> [EXERCISE]: Print every one of the following items word for word, leaving nothing out and changing nothing.

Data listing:

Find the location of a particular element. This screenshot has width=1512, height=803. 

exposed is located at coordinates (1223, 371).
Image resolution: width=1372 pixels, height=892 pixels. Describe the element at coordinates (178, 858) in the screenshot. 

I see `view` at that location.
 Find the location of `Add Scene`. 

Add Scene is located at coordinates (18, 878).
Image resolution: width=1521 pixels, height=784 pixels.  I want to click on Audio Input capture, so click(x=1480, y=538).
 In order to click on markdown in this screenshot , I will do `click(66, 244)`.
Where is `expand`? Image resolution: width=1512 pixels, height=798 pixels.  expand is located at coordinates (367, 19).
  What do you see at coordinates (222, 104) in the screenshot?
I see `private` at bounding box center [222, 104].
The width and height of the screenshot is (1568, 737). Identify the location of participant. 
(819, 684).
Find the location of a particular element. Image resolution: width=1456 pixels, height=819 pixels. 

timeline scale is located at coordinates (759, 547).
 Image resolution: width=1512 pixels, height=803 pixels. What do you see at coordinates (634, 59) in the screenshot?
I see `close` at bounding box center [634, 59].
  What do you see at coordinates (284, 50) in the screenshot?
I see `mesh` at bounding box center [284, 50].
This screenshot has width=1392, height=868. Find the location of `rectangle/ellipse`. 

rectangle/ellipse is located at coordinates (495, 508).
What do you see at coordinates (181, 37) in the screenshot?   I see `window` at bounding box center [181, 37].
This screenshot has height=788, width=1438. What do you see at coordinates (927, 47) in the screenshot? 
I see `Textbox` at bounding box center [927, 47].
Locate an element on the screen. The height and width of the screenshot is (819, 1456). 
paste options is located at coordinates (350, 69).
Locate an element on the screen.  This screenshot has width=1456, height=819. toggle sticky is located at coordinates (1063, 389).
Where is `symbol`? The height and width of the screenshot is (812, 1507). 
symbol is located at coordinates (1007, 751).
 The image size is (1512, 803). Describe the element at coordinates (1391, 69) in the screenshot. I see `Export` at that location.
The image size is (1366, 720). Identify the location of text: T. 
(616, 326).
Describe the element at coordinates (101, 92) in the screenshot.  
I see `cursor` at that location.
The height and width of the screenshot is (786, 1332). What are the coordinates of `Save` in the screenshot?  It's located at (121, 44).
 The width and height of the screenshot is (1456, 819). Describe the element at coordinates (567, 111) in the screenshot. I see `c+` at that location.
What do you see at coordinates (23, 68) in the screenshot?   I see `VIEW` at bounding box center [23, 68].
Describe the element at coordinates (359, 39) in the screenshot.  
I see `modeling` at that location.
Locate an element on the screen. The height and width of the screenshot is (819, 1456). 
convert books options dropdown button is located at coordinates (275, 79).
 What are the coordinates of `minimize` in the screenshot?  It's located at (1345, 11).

> [TASK OUTPUT]:
Find the location of a particular element. This screenshot has width=1512, height=803. 

exposed is located at coordinates (1223, 371).
Image resolution: width=1372 pixels, height=892 pixels. Describe the element at coordinates (178, 858) in the screenshot. 

I see `view` at that location.
 Find the location of `Add Scene`. 

Add Scene is located at coordinates (18, 878).
Image resolution: width=1521 pixels, height=784 pixels.  I want to click on Audio Input capture, so click(x=1480, y=538).
 In order to click on markdown in this screenshot , I will do `click(66, 244)`.
Where is `expand`? Image resolution: width=1512 pixels, height=798 pixels.  expand is located at coordinates (367, 19).
  What do you see at coordinates (222, 104) in the screenshot?
I see `private` at bounding box center [222, 104].
The width and height of the screenshot is (1568, 737). Identify the location of participant. 
(819, 684).
Find the location of a particular element. Image resolution: width=1456 pixels, height=819 pixels. 

timeline scale is located at coordinates (759, 547).
 Image resolution: width=1512 pixels, height=803 pixels. What do you see at coordinates (634, 59) in the screenshot?
I see `close` at bounding box center [634, 59].
  What do you see at coordinates (284, 50) in the screenshot?
I see `mesh` at bounding box center [284, 50].
This screenshot has width=1392, height=868. Find the location of `rectangle/ellipse`. 

rectangle/ellipse is located at coordinates (495, 508).
What do you see at coordinates (181, 37) in the screenshot?   I see `window` at bounding box center [181, 37].
This screenshot has height=788, width=1438. What do you see at coordinates (927, 47) in the screenshot? 
I see `Textbox` at bounding box center [927, 47].
Locate an element on the screen. The height and width of the screenshot is (819, 1456). 
paste options is located at coordinates (350, 69).
Locate an element on the screen.  This screenshot has width=1456, height=819. toggle sticky is located at coordinates (1063, 389).
Where is `symbol`? The height and width of the screenshot is (812, 1507). 
symbol is located at coordinates (1007, 751).
 The image size is (1512, 803). Describe the element at coordinates (1391, 69) in the screenshot. I see `Export` at that location.
The image size is (1366, 720). Identify the location of text: T. 
(616, 326).
Describe the element at coordinates (101, 92) in the screenshot.  
I see `cursor` at that location.
The height and width of the screenshot is (786, 1332). What are the coordinates of `Save` in the screenshot?  It's located at (121, 44).
 The width and height of the screenshot is (1456, 819). Describe the element at coordinates (567, 111) in the screenshot. I see `c+` at that location.
What do you see at coordinates (23, 68) in the screenshot?   I see `VIEW` at bounding box center [23, 68].
Describe the element at coordinates (359, 39) in the screenshot.  
I see `modeling` at that location.
Locate an element on the screen. The height and width of the screenshot is (819, 1456). 
convert books options dropdown button is located at coordinates (275, 79).
 What are the coordinates of `minimize` in the screenshot?  It's located at (1345, 11).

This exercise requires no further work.